Jetzt solte nach einem Neustart von X auch die Tastatur Deutsch sein. Den Rest macht X von alleine.

Gruß

Sebastian

----------

## Christoph Schnauß

 *Hollowman wrote:*   

>  Den Rest macht X von alleine.

 

Theoretisch bzw. nach Howto ist das so. Ich habe halt meine inzwischen längst überholten alten Notizen im Archiv und offensichtlich hat sich an einigen Stellen ziemlich viel geändert. Der Rechner ist einigermaßen neu, und da er eine neue Platte brauchte ergab sich die willkommene Gelegenheit, endlich mal wieder ein ordentliches Gentoo zusammenzuschrauben.

Und irgendetwas anderes klemmt noch ganz gewaltig. Ich gehe im Moment noch von einer gechrooteten Umgebung aus. Da war jetzt einmal kurz der X.Server samt xterm-Fensterchen da, abwer die Maus tat gar nichts, und es war keine Möglichkeit mehr, auf eine andere Konsole zu wechseln, ich kam nur noch über reset des gesamten Rechners wieder raus. Nach dem nächsten Aufruf wieder aus einer gechrooten Umgebung heraus mag dann jetzt der X-Server gar nicht mehr, die Meldung lautet "no devices to configure. Aborted".

*kopfkratz*

Grüße ebenfalls

----------

## Christoph Schnauß

So, für heute reichts mir. Ich kriege da irgendwas nicht gebacken. Wenn ich "startx" versuche, gibt es eine Fehlermeldung und der XServer startet nicht. Wenn ich stattdessen "xinit" benutze, startet der XServer zwar und zeigt auch ein XTerm-Fensterchen, aber die Maus bewegt sich nicht und auch eine Tastatureingabe ist unmöglich.

Element- und Textpositionsdaten
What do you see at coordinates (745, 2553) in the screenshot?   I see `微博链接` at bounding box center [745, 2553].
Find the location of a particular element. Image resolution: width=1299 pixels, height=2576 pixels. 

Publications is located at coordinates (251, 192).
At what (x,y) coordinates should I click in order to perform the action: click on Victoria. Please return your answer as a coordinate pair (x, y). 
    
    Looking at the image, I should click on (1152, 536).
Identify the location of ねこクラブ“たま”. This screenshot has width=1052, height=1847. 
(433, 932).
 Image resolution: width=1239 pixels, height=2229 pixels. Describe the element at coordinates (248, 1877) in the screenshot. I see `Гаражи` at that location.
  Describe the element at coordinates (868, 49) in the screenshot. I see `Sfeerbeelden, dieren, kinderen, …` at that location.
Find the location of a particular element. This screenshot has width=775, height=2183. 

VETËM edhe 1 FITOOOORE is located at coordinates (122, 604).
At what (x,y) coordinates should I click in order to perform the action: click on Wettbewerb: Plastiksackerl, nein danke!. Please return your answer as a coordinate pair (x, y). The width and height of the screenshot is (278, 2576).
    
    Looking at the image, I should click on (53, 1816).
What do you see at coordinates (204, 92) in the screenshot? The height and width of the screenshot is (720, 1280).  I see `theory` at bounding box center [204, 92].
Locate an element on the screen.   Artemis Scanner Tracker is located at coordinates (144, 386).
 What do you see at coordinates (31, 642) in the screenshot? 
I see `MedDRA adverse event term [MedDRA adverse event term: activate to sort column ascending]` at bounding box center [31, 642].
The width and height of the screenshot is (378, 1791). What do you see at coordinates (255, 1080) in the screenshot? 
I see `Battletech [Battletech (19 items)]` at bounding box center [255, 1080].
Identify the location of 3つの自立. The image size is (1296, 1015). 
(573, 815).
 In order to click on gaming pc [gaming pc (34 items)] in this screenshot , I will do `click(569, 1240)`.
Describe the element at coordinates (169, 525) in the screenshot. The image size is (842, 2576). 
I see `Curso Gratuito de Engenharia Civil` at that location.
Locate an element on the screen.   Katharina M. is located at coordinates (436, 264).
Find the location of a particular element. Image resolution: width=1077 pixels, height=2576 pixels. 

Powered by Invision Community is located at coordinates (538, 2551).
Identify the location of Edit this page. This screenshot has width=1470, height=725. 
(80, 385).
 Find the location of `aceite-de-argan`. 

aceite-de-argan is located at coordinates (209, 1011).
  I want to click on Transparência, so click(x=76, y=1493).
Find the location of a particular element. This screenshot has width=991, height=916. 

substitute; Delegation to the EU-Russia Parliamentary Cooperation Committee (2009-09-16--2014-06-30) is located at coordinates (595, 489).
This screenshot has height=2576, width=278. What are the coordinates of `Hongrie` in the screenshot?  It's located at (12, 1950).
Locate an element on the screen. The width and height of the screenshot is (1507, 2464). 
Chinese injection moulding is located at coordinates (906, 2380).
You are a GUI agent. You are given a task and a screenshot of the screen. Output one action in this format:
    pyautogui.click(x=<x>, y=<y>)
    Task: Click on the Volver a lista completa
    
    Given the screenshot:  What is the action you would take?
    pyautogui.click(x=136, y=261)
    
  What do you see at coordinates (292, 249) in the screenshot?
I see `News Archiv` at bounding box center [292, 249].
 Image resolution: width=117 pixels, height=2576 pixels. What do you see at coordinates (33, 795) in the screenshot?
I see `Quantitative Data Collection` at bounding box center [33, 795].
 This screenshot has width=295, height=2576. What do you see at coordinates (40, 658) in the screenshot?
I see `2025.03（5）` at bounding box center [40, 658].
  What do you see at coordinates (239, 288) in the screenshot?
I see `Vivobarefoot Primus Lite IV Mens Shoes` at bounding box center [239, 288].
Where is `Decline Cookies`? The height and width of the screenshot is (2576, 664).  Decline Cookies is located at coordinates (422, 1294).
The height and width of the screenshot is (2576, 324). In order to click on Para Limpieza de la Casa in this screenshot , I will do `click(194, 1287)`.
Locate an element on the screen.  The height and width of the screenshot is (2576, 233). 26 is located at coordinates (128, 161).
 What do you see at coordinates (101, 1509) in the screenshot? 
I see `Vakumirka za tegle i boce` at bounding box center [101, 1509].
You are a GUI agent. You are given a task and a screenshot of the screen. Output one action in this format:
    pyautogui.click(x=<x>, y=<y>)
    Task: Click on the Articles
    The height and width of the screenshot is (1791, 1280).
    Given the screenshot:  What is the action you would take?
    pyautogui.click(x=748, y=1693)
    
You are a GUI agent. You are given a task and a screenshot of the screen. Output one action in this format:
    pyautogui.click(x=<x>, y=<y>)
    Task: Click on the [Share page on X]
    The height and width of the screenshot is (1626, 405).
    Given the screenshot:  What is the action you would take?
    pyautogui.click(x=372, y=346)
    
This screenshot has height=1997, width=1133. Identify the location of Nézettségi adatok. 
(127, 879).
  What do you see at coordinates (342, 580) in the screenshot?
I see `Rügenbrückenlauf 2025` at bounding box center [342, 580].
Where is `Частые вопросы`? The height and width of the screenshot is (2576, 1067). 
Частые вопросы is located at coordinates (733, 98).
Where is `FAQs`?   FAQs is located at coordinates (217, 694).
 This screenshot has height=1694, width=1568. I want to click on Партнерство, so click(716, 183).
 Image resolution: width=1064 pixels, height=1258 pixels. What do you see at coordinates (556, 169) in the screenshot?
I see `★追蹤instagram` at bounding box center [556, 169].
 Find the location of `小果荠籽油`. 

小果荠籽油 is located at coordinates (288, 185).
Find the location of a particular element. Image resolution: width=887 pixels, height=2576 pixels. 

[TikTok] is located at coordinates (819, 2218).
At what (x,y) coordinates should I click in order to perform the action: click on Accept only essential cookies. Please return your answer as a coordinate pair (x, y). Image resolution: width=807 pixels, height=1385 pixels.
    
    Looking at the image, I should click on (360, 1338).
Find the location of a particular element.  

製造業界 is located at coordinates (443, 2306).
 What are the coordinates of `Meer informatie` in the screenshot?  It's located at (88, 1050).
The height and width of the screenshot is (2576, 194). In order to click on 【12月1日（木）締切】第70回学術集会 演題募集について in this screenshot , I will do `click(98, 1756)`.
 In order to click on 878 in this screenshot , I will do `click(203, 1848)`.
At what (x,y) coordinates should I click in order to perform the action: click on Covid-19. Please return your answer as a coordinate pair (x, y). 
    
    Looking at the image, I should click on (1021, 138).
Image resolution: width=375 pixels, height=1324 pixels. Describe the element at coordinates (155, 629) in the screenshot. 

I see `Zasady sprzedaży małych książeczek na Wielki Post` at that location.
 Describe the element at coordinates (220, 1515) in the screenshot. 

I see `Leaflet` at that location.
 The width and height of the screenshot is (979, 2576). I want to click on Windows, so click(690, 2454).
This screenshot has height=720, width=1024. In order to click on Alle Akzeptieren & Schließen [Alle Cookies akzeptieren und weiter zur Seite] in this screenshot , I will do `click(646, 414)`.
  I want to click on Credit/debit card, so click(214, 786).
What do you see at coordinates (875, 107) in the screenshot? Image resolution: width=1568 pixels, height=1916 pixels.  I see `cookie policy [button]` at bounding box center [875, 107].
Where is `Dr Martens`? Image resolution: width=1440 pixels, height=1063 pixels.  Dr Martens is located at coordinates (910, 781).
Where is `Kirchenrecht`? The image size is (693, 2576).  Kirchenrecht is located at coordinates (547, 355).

## Aufgabe A
Welche Meldung gibt der X-Server laut Lesetext aus, nachdem er erneut aus einer gechrooteten Umgebung heraus aufgerufen wurde?
## Aufgabe B
Zählen Sie alle Störungen auf, die Christoph Schnauß im Lesetext beim Starten des X-Servers beschreibt.
## Aufgabe C
Erklären Sie anhand des Lesetextes, weshalb sich die Gelegenheit ergab, wieder ein Gentoo aufzusetzen.

## Ausgearbeitete Lösung A
Die Meldung lautet "no devices to configure. Aborted".

## Ausgearbeitete Lösung B
- Die Maus reagiert nicht bzw. bewegt sich nicht.
- Ein Wechsel auf eine andere Konsole ist nicht mehr möglich.
- Der Rechner lässt sich nur noch über einen Reset verlassen.
- Der X-Server startet nicht mehr und meldet "no devices to configure. Aborted".
- Bei "startx" erscheint eine Fehlermeldung, und der X-Server startet nicht.
- Bei "xinit" ist keine Tastatureingabe möglich.

## Ausgearbeitete Lösung C
Der einigermaßen neue Rechner brauchte eine neue Platte. Das bot die willkommene Gelegenheit, endlich wieder ein ordentliches Gentoo zusammenzuschrauben.